Lado outro, tece considerações acerca da ausência de fundamentação e motivação concreta para o decreto de prisão cautelar em detrimento das demais cautelares diversas, previstas no art. 319 do Código de Processo Penal, asseverando que “ao contrário do que entendeu o douto juízo, considerando as particularidades do presente caso, a ausência dos requisitos da prisão preventiva e as circunstâncias pessoais dos pacientes, entendemos, data vênia, que há uma série de medidas cautelares alternativas, como as previstas no rol do art. 319 do CPP, à prisão preventiva que poderiam garantir a ordem pública e a instrução criminal, com igual rigor, caso se entendesse necessário. Nesse ínterim, ressaltamos que a prisão preventiva figura como medida extrema em nosso processo penal, como se aduz da regra contida no art. 282, §6°, do CPP, a qual determina que tal segregação só será possível quando não for cabível a sua substituição por outra medida cautelar.”.  

E, em relação à liminar requerida, aduz que os “ora pacientes fazem jus à concessão da ordem de habeas corpus, inclusive em sede liminar, mesmo que nos autos houvesse indícios da existência do ilícito e da autoria atribuídos aos mesmos, não se podendo afirmar, apenas com base na modalidade do crime e na conduta, aliás, haver necessidade da cautelar, como já dissertado. Com efeito, não existem provas, nem fundamentação idônea, que indiquem a imprescindibilidade da prisão, estando, assim, aptos a aguardarem o fim da instrução em liberdade. Cabe destacar, ainda, que todas as testemunhas já foram ouvidas, não cabendo, de alguma forma, falar em temor com a liberdade dos pacientes. Nesse sentido, então, o pedido liminar é cabível, por se encontrar presente o fummus boni iuris, já que é plausível e razoável vislumbrarse, desde já, a violação do direito à liberdade de ir e vir deste.

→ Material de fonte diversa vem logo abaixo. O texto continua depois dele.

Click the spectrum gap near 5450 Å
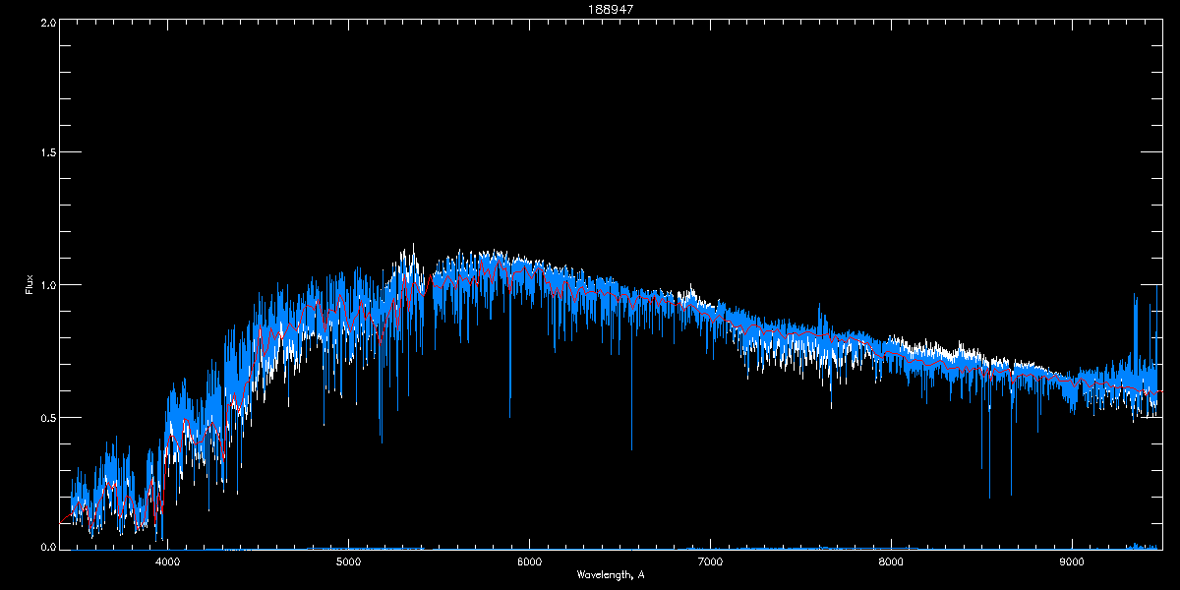 (428, 285)
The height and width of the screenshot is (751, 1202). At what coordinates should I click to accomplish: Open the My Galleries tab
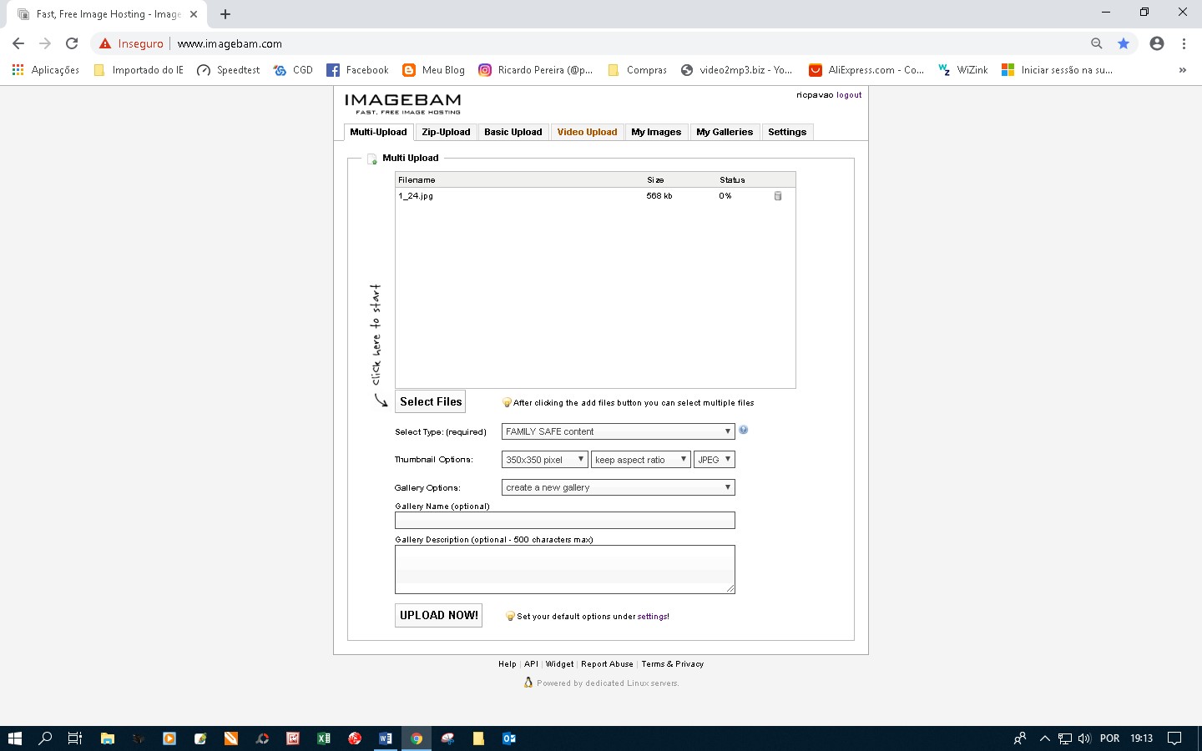(x=725, y=132)
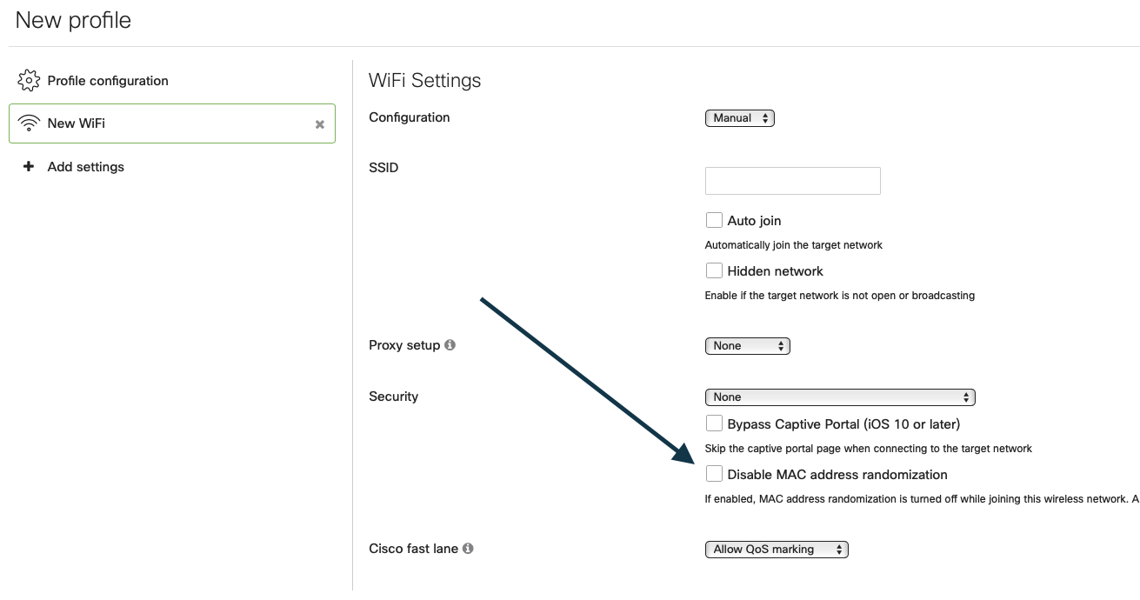Enable the Auto join checkbox

[x=714, y=220]
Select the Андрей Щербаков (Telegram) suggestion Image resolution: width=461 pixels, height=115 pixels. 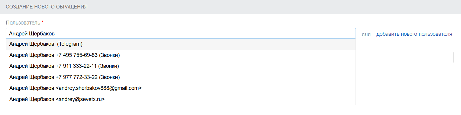click(181, 44)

E, repita-se, violação não apenas por uma ilegalidade, mas sim por três distintas, tendo a autoridade coatora de piso não fundamentado devidamente a prisão preventiva, bem como ignorado as condições pessoais dos pacientes. Igualmente o periculum in mora se perfaz, tendo em vista que a continuidade dos pacientes no cárcere significa a extensão de sofrimento indevidamente imposto a ele. Cabe lembrar, nesse ponto, que a inocência é presumida e a prisão preventiva tem um caráter meramente processual, além de ser excepcional, não devendo, então, a liberdade de um indivíduo ser minada, sem fortes justificativas, posto que no processo penal a conduta abordada em eventual exordial acusatória é apenas uma hipótese que pode vir a ser confirmada ou não ao fim do trânsito em julgado. Desse modo, Excelência, resta cabível o pedido liminar, posto estarem presentes os requisitos que lhes autorizam, não havendo em se falar de confusão entre o pedido liminar e a análise de mérito, já que tal pedido se mostra como uma verdadeira tutela de urgência na proteção de um dos direitos fundamentais mais caros ao cidadão, tendo um caráter essencialmente provisório, enquanto o mérito se trata do provimento, tendencialmente definitivo, de uma ação autônoma de impugnação, a saber, o remédio heróico, o habeas corpus.”.  

Inicial instruída com documentos.

 

É o relatório. Decido.  

De início, deve ser ressaltado que o deferimento de liminar em sede de habeas corpus decorre de construção jurisprudencial, sendo admitida apenas e tão somente quando evidente o constrangimento apontado, atentatório ao estado de liberdade do paciente. Portanto, trata-se de situação excepcional, e que tutela a liberdade do direito de locomoção, diante de ato ilegal e arbitrário de autoridade. Nesse passo, e uma vez que o questionamento ora formulado é respeitante à prisão cautelar dos pacientes, dúvidas não subsistem que, ao menos em tese, há periculum in mora suficiente a justificar a imediata análise da tutela in limine requerida e que objetiva assegurar a liberdade do paciente. Resta, assim, contrapor os fundamentos do r. decisum a partir da argumentação defensiva elaborada na petição inicial, tudo em compasso com o caderno de provas trazido aos autos.  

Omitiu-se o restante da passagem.